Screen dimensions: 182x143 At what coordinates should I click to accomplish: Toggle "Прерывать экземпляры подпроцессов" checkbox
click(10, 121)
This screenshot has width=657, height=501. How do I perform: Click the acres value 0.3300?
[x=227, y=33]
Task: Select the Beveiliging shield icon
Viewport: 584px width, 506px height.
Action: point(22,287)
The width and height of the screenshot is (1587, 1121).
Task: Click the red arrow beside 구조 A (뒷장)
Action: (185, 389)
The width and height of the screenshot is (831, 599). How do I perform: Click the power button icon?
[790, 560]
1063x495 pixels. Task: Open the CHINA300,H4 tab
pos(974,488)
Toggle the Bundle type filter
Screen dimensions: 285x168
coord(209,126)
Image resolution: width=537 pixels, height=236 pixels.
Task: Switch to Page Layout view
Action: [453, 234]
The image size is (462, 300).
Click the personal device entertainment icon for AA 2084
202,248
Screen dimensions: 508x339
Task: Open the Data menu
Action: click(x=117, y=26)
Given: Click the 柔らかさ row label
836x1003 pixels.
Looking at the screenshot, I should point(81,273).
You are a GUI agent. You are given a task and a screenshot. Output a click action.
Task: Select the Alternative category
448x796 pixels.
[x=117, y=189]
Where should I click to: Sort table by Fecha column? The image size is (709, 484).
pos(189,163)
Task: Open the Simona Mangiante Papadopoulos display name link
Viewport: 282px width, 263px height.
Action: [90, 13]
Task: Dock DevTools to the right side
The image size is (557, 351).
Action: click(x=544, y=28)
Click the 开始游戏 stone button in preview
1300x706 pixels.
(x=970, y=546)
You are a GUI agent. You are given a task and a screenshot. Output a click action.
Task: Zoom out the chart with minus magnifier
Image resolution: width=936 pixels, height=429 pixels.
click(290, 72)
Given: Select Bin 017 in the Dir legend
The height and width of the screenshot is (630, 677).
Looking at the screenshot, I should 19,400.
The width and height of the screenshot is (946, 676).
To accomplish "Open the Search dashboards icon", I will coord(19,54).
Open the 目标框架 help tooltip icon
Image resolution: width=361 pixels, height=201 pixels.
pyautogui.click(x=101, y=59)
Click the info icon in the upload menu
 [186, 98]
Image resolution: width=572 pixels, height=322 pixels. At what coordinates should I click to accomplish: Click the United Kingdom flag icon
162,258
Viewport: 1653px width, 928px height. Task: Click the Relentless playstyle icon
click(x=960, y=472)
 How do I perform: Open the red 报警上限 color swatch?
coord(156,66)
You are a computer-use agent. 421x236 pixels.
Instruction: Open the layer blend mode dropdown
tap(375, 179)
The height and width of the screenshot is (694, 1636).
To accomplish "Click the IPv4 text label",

[TASK OBJECTIVE]
Each of the entries above should be written out again exactly.

[RESPONSE BELOW]
Screen dimensions: 182x143 At what coordinates should I click to accomplish: Toggle "Прерывать экземпляры подпроцессов" checkbox
click(10, 121)
This screenshot has width=657, height=501. How do I perform: Click the acres value 0.3300?
[x=227, y=33]
Task: Select the Beveiliging shield icon
Viewport: 584px width, 506px height.
Action: point(22,287)
The width and height of the screenshot is (1587, 1121).
Task: Click the red arrow beside 구조 A (뒷장)
Action: (185, 389)
The width and height of the screenshot is (831, 599). How do I perform: Click the power button icon?
[790, 560]
1063x495 pixels. Task: Open the CHINA300,H4 tab
pos(974,488)
Toggle the Bundle type filter
Screen dimensions: 285x168
coord(209,126)
Image resolution: width=537 pixels, height=236 pixels.
Task: Switch to Page Layout view
Action: [453, 234]
The image size is (462, 300).
Click the personal device entertainment icon for AA 2084
202,248
Screen dimensions: 508x339
Task: Open the Data menu
Action: click(x=117, y=26)
Given: Click the 柔らかさ row label
836x1003 pixels.
Looking at the screenshot, I should point(81,273).
You are a GUI agent. You are given a task and a screenshot. Output a click action.
Task: Select the Alternative category
448x796 pixels.
[x=117, y=189]
Where should I click to: Sort table by Fecha column? The image size is (709, 484).
pos(189,163)
Task: Open the Simona Mangiante Papadopoulos display name link
Viewport: 282px width, 263px height.
Action: [90, 13]
Task: Dock DevTools to the right side
The image size is (557, 351).
Action: click(x=544, y=28)
Click the 开始游戏 stone button in preview
1300x706 pixels.
(x=970, y=546)
You are a GUI agent. You are given a task and a screenshot. Output a click action.
Task: Zoom out the chart with minus magnifier
Image resolution: width=936 pixels, height=429 pixels.
click(290, 72)
Given: Select Bin 017 in the Dir legend
The height and width of the screenshot is (630, 677).
Looking at the screenshot, I should 19,400.
The width and height of the screenshot is (946, 676).
To accomplish "Open the Search dashboards icon", I will coord(19,54).
Open the 目标框架 help tooltip icon
Image resolution: width=361 pixels, height=201 pixels.
pyautogui.click(x=101, y=59)
Click the info icon in the upload menu
 [186, 98]
Image resolution: width=572 pixels, height=322 pixels. At what coordinates should I click to accomplish: Click the United Kingdom flag icon
162,258
Viewport: 1653px width, 928px height. Task: Click the Relentless playstyle icon
click(x=960, y=472)
 How do I perform: Open the red 报警上限 color swatch?
coord(156,66)
You are a computer-use agent. 421x236 pixels.
Instruction: Open the layer blend mode dropdown
tap(375, 179)
The height and width of the screenshot is (694, 1636).
To accomplish "Click the IPv4 text label",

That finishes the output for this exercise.